Exception: Nonexhaustive Patterns

The Error

 Main> main
 ** Exception: /home/mattox/tmp/noex.hs:5:1-21: Non-exhaustive patterns in function doit

There are two parts to this error message.

  • /home/mattox/tmp/noex.hs:5:1-21: — This is the file (located in my tmp directory, called noex.hs) where the error occurred. The 5:1-12 part means it occurred on line 5, from columns 1 to 21. If you are using a real editor, you can jump directly to that location.

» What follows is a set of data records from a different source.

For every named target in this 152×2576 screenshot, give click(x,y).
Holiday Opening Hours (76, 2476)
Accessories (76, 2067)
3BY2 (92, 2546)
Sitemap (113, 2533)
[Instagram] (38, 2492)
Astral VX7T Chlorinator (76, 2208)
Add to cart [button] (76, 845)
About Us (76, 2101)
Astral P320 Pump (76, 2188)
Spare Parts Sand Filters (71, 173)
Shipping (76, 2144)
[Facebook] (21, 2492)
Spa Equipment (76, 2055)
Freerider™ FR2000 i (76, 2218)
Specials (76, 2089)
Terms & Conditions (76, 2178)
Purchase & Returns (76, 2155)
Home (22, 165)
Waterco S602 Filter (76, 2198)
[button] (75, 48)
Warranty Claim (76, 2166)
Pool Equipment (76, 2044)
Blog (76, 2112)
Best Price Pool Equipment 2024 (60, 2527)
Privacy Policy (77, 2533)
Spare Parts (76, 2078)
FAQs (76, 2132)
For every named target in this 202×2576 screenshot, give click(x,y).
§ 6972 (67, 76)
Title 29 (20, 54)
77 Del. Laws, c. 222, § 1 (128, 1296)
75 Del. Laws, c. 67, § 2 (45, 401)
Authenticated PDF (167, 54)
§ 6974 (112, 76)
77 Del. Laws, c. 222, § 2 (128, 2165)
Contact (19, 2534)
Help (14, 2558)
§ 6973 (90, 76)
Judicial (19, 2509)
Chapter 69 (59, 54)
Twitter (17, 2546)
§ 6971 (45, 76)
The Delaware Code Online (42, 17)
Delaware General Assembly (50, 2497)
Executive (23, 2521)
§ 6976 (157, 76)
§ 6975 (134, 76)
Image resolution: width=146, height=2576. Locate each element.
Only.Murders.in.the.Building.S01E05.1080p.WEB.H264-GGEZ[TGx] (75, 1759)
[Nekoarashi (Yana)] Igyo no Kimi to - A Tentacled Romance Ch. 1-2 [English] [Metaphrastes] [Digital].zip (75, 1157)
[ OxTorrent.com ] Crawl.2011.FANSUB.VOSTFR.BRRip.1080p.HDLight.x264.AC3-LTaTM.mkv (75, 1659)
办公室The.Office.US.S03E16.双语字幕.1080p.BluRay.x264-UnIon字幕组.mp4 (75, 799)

  • Non-exhaustive patterns in function doit Many of the structures used in Haskell are sum types, a.k.a. disjoint types. This error usually means that a function declaration or expression is missing some of the possible patterns that the type could take.

The Program

data Foo = Bar Integer
         | Baz String
  deriving Show

doit (Bar a) = show a
main = do
  putStrLn (doit (Baz "hi"))

Interpretation

The error was detected on line 5. Notice that Foo has two constructors, Bar and Baz, but the function doit is written so that it only handles Bar. When main calls doit (Baz "hi") we get the error.

The Fix

Add a new clause to doit to handle Baz.

Couldn’t match type X with Y

The Error

/home/mattox/tmp/noex.hs:5:14: error:Couldn't match typeFoowith[Char]Expected type: String
        Actual type: FooIn the second argument of($), namelyFoo 10 + 20In a stmt of a 'do' block: putStrLn $ Foo 10 + 20
      In the expression: do putStrLn $ Foo 10 + 20

Interpretation

On line 5, Haskell thought you were giving it a String (note that [Char] is a synonym for String by default), but you gave it a Foo.

The Program

data Foo = Foo Integer
  deriving Show

main = do
  putStrLn $ Foo 10 + 20

The Fix

If you want a String here, you have to edit the expression to return a string. You could change the line to

main = do
  putStrLn $ show (Foo 10 + 20)

but that leads to the next error…

No instance for (Num XXX) / Where XXX is some type.

The Error

/home/mattox/tmp/noex.hs:5:20: error:No instance for (Num Foo) arising from a use of+’
    • In the first argument ofshow, namely(Foo 10 + 20)In the second argument of($), namelyshow (Foo 10 + 20)In a stmt of a 'do' block: putStrLn $ show (Foo 10 + 20)
  |
5 |   putStrLn $ show (Foo 10 + 20)
  |                    ^^^^^^^^^^^

Interpretation

This is a weird sounding error; it’s complaining that Foo is not an instance of Num. Usually the error is not that you forgot to make your type an instance of Num, usually the error is that you just put the value in a spot where a number was expected.

The Program

data Foo = Foo Integer
  deriving Show

main = do
  putStrLn $ show (Foo 10 + 20)

The Fix

Normally, you just fix the expression to be 10 + 20. But here’s what it would look like to make an instance of a type.

data Foo = Foo Integer
  deriving Show

instance Num Foo where
  Foo x + Foo y = Foo (x + y)
  Foo x * Foo y = Foo (x * y)
  negate (Foo x) = Foo (negate x)
  abs (Foo x) = Foo (abs x)
  signum (Foo x) = Foo (signum x)
  fromInteger n = Foo n

main = do
  putStrLn $ show (Foo 10 + 20)

Now when we run this, we get:

*Main> main
Foo 30